Exposure of hamsters to maternally lethal levels of 5000 or 8000 ppm acetonitrile on Day 8 of gestation was shown to increase the incidences of resorptions and malformations including exencephaly, encephalocele and rib fusions. Malformations identical to those noted following inhalation exposure occurred sporadically in a limited number of offspring after oral or intraperitoneal administration of 100- 400 mg/kg acetonitrile, which also produced mortality in the dams (Willhite, 1983).

 

In summary, reliable rat studies by inhalation and gavage, and a rabbit study by gavage have shown foetotoxicity only at maternally toxic doses and have produced no evidence of teratogenicity. NOAECS for maternal toxicity in the rat inhalation studies range from 100 ppm to 1200 ppm (168 - 2015 mg/m3). NOAELs for maternal toxicity in the gavage studies range from 15 mg/kg (rabbit) to 190 mg/kg (rat). Skeletal malformations have been reported in hamsters at higher, maternally lethal, doses.

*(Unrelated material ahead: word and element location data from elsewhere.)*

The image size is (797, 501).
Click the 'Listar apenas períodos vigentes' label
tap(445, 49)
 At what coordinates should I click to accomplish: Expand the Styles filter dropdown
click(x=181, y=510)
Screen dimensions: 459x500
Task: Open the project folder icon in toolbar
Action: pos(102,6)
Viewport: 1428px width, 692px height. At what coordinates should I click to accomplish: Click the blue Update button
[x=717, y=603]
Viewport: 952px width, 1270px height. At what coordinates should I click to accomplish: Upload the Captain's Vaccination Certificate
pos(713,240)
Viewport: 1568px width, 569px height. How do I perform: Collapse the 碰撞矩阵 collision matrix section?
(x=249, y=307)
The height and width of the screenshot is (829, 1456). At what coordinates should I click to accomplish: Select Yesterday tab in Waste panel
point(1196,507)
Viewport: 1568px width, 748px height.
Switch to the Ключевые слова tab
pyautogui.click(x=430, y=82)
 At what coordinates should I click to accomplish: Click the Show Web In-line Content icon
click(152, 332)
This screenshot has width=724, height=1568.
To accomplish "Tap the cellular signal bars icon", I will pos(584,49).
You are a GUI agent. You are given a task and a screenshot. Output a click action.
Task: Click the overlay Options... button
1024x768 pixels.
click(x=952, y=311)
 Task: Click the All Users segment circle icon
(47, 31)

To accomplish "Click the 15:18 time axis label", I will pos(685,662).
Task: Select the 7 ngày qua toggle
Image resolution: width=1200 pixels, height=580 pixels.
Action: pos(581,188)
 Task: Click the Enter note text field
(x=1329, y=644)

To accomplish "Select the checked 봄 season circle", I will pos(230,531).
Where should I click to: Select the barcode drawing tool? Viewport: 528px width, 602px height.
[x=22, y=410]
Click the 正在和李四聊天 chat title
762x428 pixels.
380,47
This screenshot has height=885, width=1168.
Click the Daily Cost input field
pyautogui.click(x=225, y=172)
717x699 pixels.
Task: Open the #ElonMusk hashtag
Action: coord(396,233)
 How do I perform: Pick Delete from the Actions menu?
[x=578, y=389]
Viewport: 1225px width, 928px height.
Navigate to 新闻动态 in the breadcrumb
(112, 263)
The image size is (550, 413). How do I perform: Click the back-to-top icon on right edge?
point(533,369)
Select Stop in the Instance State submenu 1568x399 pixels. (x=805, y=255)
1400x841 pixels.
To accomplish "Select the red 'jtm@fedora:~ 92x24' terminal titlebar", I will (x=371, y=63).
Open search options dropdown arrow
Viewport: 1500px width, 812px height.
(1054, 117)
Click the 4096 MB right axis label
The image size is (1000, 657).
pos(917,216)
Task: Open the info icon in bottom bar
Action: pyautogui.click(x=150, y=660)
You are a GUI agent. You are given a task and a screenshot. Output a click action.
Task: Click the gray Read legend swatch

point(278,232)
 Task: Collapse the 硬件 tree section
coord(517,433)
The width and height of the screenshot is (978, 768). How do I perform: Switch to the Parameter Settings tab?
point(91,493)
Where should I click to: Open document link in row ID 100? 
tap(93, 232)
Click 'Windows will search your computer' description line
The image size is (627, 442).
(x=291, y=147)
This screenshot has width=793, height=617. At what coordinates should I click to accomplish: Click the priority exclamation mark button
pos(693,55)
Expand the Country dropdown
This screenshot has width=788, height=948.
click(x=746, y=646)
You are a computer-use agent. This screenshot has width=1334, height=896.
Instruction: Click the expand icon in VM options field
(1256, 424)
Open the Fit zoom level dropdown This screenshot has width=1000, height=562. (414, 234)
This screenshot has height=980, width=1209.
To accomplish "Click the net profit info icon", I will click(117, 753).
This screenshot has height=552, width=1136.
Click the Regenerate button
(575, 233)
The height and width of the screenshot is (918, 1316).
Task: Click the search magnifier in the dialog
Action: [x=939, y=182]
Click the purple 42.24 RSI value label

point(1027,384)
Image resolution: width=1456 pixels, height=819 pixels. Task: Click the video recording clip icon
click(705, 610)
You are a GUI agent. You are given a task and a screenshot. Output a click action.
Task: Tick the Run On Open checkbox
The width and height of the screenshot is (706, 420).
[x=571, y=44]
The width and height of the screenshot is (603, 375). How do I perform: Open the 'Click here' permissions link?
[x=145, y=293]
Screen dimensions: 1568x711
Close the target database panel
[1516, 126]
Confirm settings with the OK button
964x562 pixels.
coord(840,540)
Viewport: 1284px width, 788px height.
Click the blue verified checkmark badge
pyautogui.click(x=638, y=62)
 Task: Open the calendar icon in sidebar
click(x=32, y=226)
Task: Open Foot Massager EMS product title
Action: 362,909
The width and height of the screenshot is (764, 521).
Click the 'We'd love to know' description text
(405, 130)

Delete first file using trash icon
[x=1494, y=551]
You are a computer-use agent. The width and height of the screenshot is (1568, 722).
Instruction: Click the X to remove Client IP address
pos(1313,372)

Justification for selection of Effect on developmental toxicity: via oral route:
Study in the most sensitive species

Justification for selection of Effect on developmental toxicity: via inhalation route:
Most reliable study

Justification for classification or non-classification

No classification is proposed for reproductive toxicity based upon the absence of reproductive effects in reliable animal studies. No reproductive or developmental effects were seen below maternally lethal doses in the following reliable animal studies: reproductive/developmental toxicity screening (rat, inhalation); organ histopathology and sperm motility (chronic rat and mouse, inhalation); developmental (rat, inhalation and gavage; rabbit, gavage); 2 -generation reproduction (rat, inhalation) or structural analog acrylonitrile.